**Exercise description**: Filter the entries for the word "agent". Copy each line that has it.

Start of Task input

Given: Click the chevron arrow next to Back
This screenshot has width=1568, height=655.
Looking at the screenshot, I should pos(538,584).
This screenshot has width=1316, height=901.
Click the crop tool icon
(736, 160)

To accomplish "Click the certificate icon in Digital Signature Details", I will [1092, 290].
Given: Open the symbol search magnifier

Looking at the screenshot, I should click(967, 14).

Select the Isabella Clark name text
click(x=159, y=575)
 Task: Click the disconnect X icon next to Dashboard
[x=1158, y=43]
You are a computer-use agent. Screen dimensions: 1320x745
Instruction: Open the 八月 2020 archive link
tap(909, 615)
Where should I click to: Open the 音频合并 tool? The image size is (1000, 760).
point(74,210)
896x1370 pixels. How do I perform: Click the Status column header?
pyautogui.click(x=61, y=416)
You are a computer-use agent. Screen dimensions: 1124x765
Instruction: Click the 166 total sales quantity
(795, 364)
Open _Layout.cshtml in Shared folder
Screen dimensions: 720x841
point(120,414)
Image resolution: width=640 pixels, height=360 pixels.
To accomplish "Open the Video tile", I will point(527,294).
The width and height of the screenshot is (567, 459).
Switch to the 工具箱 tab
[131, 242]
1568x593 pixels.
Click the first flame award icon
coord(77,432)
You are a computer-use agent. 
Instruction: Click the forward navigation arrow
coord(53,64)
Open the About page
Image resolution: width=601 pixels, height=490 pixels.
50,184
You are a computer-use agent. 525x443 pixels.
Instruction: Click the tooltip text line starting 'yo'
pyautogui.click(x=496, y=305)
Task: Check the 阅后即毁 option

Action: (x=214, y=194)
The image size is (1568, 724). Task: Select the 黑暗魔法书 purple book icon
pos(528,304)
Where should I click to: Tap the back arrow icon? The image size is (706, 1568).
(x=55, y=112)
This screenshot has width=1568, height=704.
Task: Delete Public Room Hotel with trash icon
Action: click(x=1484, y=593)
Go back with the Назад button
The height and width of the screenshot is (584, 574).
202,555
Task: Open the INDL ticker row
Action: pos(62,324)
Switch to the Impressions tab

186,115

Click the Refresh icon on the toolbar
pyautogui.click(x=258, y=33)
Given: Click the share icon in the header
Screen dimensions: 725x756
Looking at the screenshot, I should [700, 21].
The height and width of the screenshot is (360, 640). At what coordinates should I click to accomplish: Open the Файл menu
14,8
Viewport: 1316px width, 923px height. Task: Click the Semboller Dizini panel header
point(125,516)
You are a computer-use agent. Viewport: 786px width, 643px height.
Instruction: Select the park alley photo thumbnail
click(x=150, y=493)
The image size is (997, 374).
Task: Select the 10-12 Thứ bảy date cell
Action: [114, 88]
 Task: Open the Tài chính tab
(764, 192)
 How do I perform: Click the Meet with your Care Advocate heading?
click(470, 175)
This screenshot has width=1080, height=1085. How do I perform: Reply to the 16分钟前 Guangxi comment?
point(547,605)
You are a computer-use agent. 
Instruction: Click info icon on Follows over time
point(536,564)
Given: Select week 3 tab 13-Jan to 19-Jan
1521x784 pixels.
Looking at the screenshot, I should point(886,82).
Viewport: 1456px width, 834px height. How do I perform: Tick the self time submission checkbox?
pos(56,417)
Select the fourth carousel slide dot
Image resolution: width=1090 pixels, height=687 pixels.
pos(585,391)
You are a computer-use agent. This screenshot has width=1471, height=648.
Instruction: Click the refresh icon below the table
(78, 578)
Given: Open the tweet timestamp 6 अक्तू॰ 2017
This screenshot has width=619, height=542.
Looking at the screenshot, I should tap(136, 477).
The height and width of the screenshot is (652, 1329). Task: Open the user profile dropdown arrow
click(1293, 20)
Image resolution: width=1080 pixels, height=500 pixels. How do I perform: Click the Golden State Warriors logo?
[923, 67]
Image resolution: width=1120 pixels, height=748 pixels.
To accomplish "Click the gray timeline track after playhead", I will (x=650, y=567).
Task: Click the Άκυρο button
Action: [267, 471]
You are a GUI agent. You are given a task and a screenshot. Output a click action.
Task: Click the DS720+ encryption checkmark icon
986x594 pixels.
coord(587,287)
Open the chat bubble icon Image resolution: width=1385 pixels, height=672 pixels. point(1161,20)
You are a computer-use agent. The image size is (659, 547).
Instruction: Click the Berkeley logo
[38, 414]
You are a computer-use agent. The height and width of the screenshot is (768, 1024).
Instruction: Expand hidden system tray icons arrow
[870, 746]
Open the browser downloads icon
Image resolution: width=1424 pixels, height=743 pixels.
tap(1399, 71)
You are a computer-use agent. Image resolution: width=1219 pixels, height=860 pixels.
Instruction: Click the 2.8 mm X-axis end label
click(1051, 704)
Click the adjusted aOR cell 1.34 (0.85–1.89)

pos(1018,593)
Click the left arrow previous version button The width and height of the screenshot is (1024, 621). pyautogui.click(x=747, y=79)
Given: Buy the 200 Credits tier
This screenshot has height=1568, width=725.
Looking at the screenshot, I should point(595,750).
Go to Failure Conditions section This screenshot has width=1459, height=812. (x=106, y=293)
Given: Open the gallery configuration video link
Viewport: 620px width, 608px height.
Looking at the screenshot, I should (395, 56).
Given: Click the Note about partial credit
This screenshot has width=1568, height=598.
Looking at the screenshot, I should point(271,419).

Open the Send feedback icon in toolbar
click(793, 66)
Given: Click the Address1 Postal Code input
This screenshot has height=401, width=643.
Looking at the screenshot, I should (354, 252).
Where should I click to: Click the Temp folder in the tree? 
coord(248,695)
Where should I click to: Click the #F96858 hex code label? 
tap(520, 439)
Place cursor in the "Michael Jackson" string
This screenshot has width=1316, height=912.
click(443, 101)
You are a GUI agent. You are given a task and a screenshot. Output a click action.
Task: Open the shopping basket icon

End of Task input

**Solved problem**:
You are a computer-use agent. Screen dimensions: 1320x745
You are a computer-use agent. Screen dimensions: 1124x765
You are a computer-use agent. 
You are a computer-use agent. 525x443 pixels.
You are a computer-use agent. Viewport: 786px width, 643px height.
You are a computer-use agent. 
You are a computer-use agent. This screenshot has width=1471, height=648.
You are a GUI agent. You are given a task and a screenshot. Output a click action.
You are a computer-use agent. The image size is (659, 547).
You are a computer-use agent. The height and width of the screenshot is (768, 1024).
You are a computer-use agent. Image resolution: width=1219 pixels, height=860 pixels.
You are a GUI agent. You are given a task and a screenshot. Output a click action.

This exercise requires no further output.